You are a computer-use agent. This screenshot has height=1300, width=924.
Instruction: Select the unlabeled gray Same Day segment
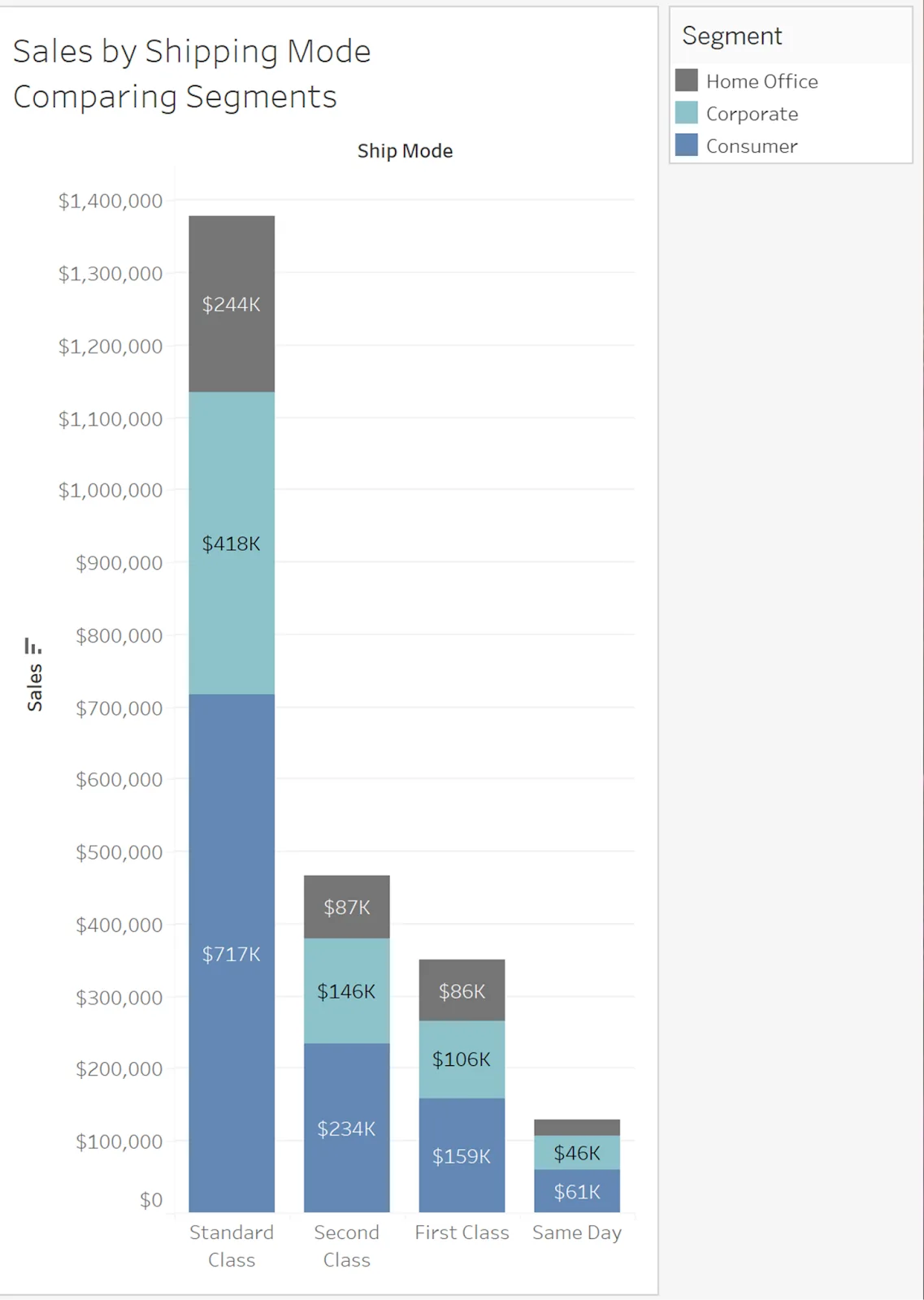577,1128
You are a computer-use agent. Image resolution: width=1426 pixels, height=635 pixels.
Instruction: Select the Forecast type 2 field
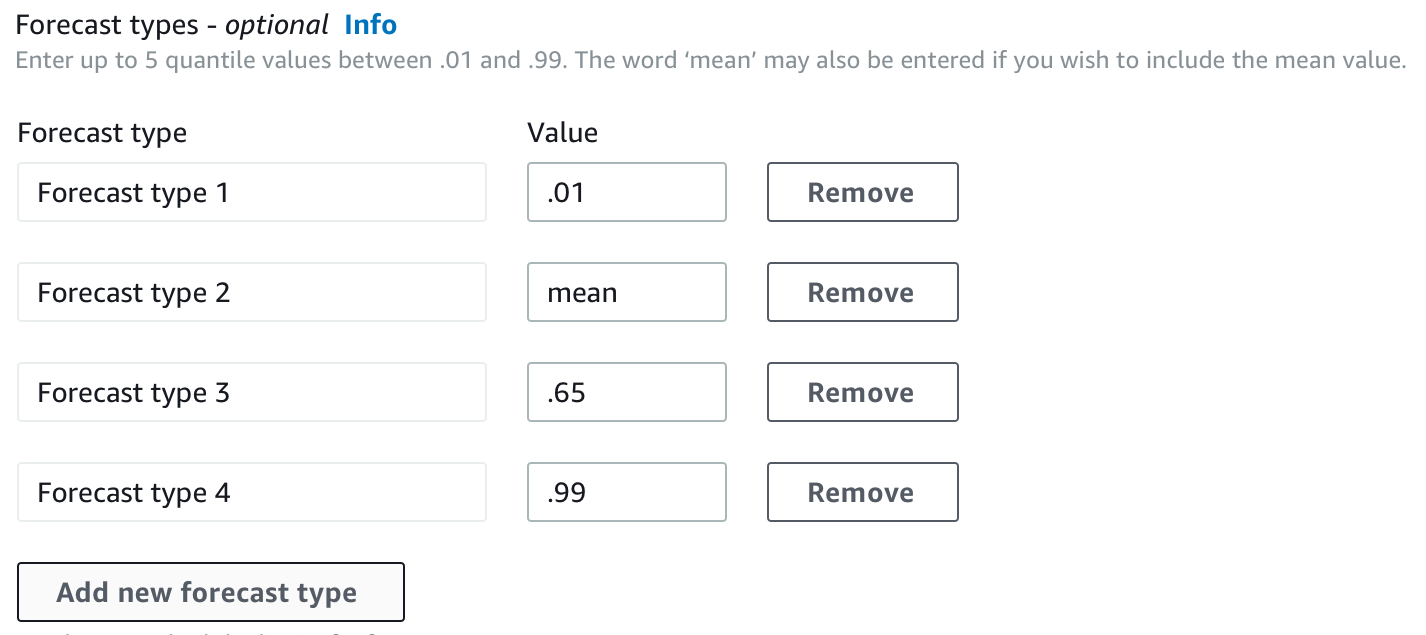(x=251, y=292)
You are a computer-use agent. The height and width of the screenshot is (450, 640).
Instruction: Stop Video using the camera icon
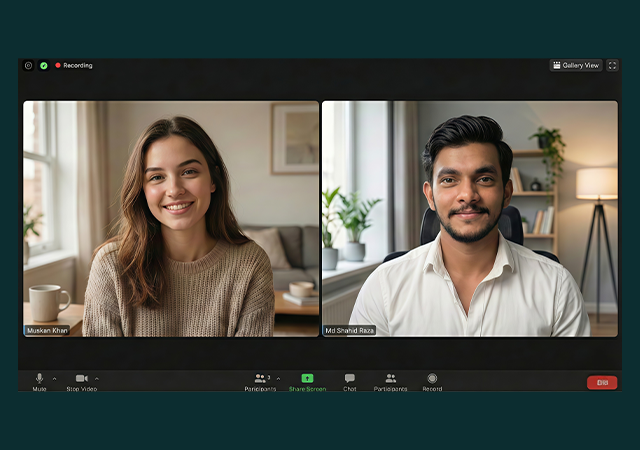click(81, 379)
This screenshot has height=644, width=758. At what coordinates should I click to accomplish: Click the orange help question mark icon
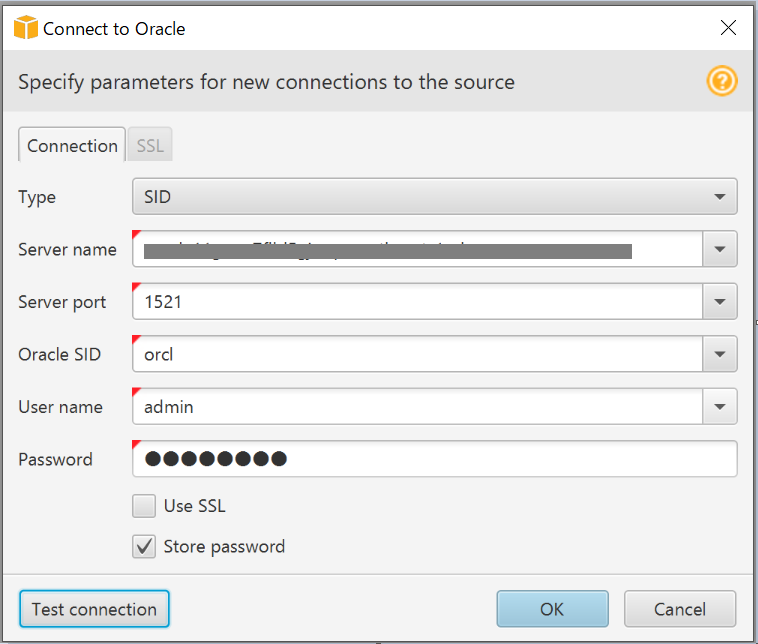[722, 81]
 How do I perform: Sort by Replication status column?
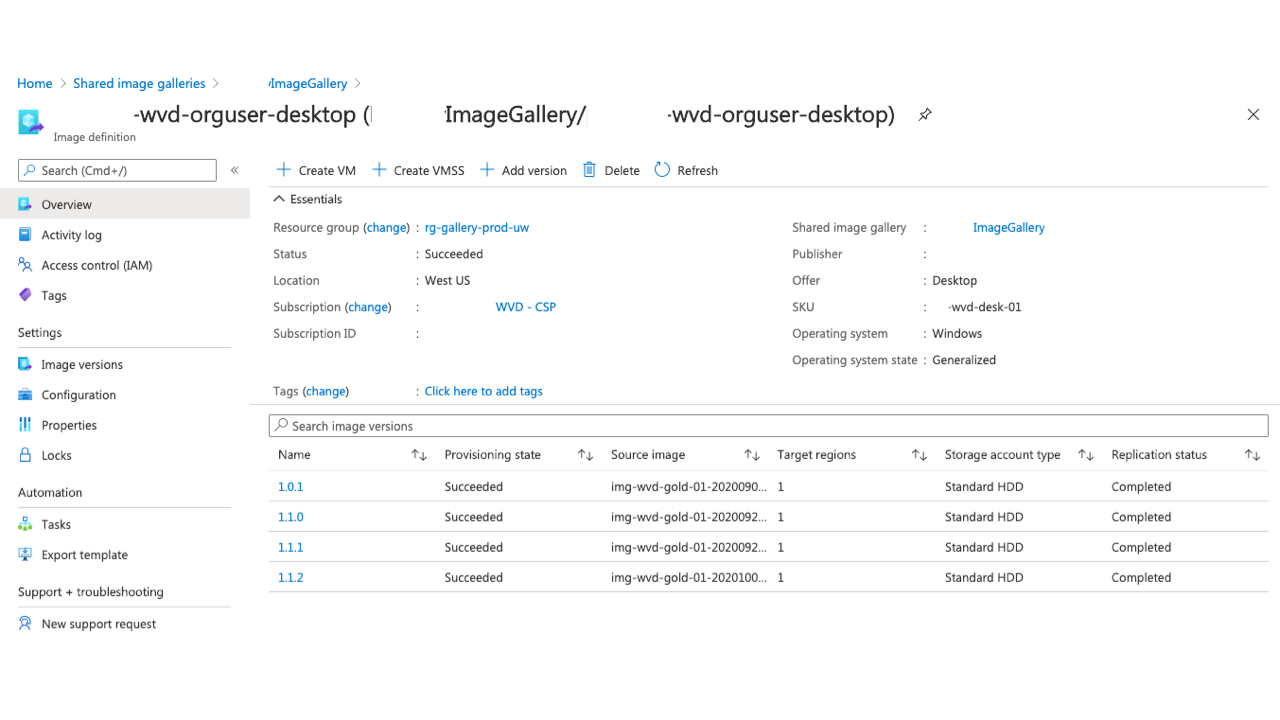(1252, 455)
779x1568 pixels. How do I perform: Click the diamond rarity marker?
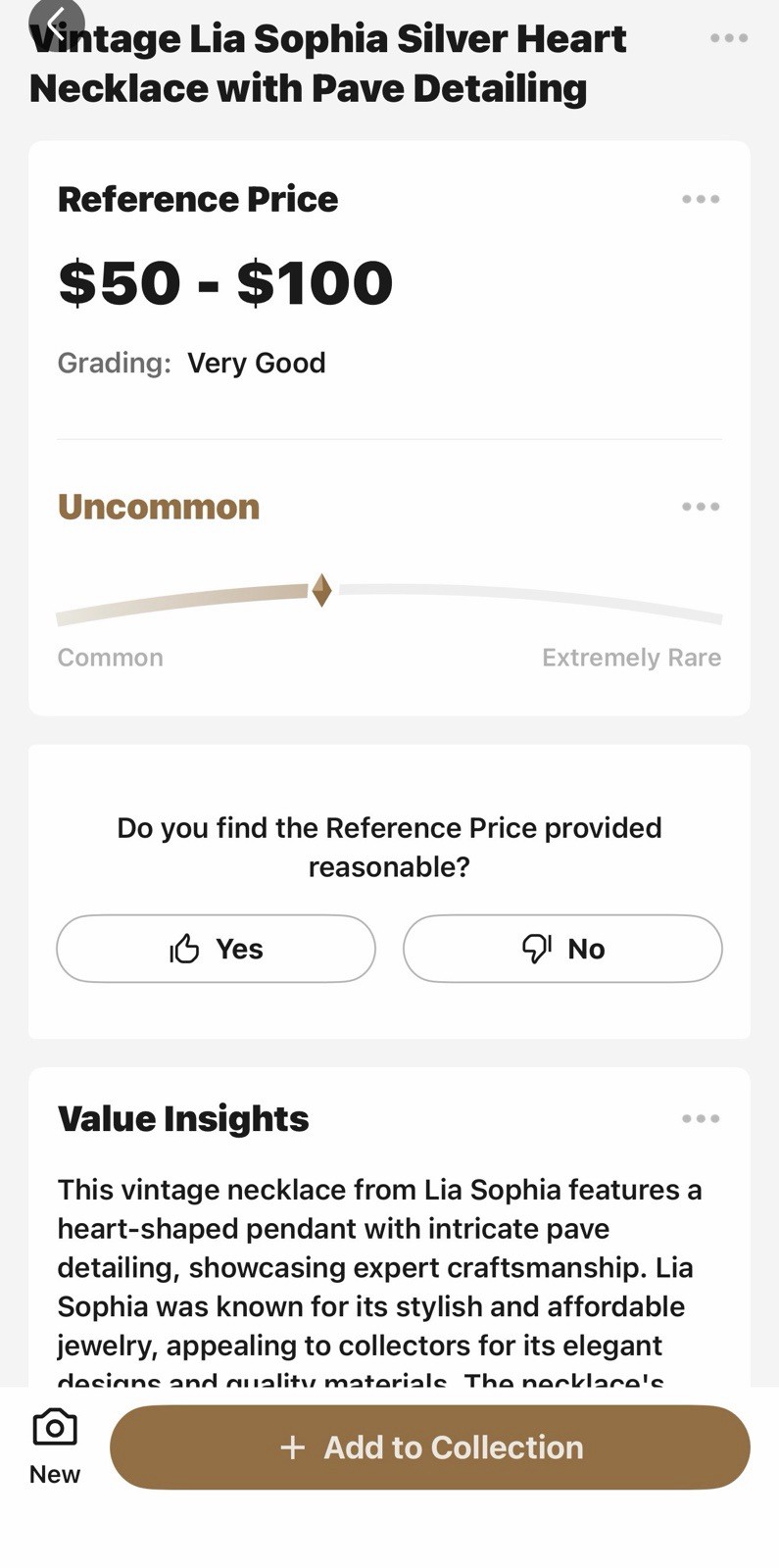[x=321, y=591]
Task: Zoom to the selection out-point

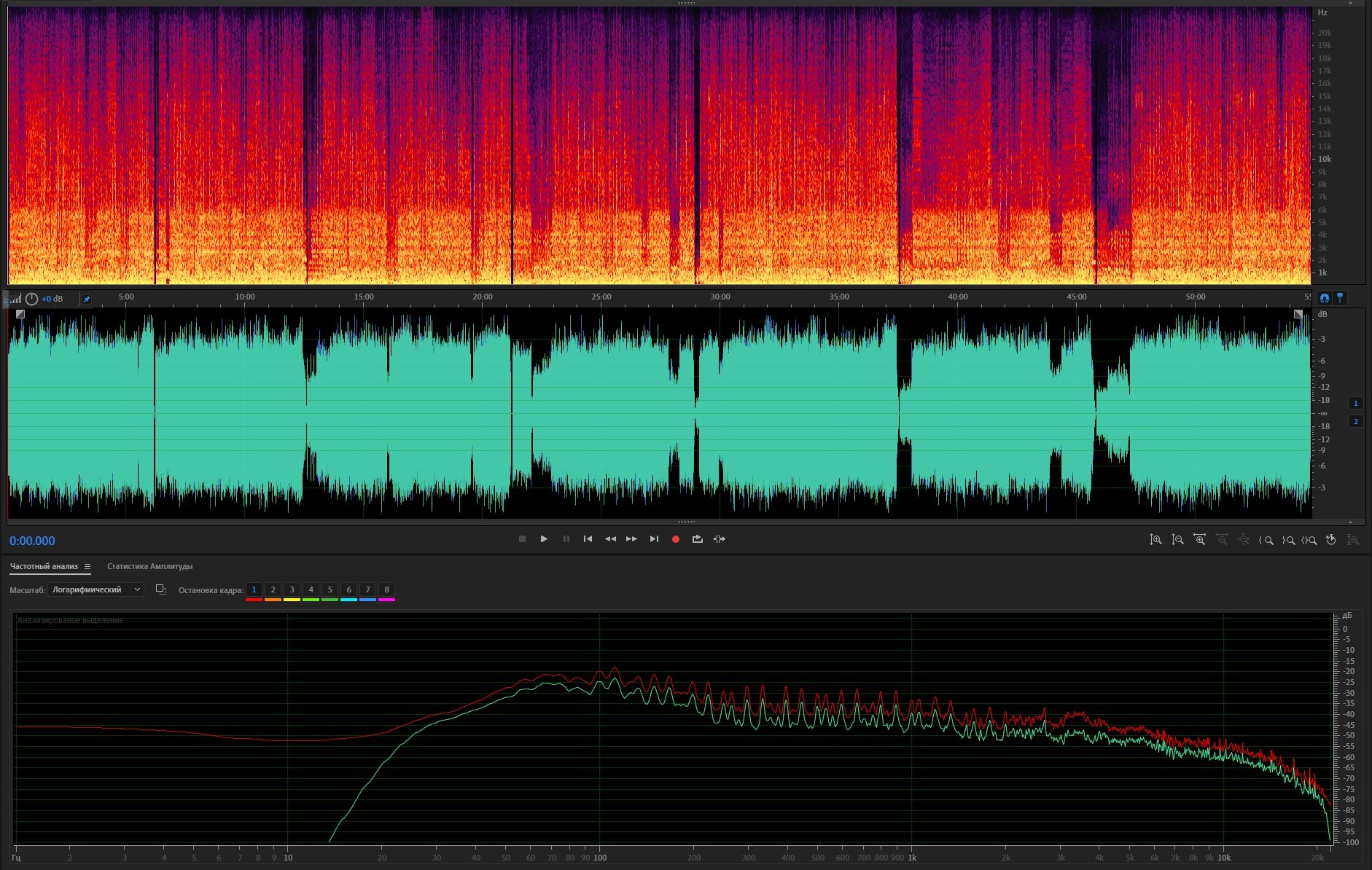Action: click(x=1288, y=540)
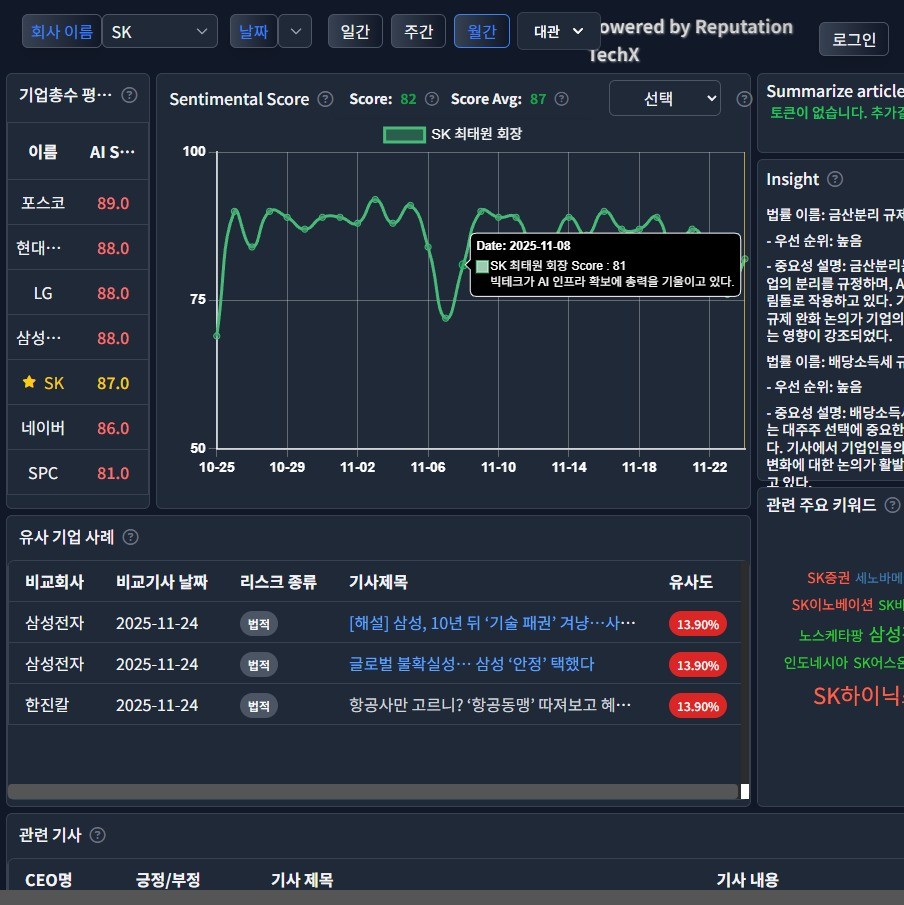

........

About this exercise: Your answer should be a single number: the count of lines in these records that hold the string "agent".

Task answer: 3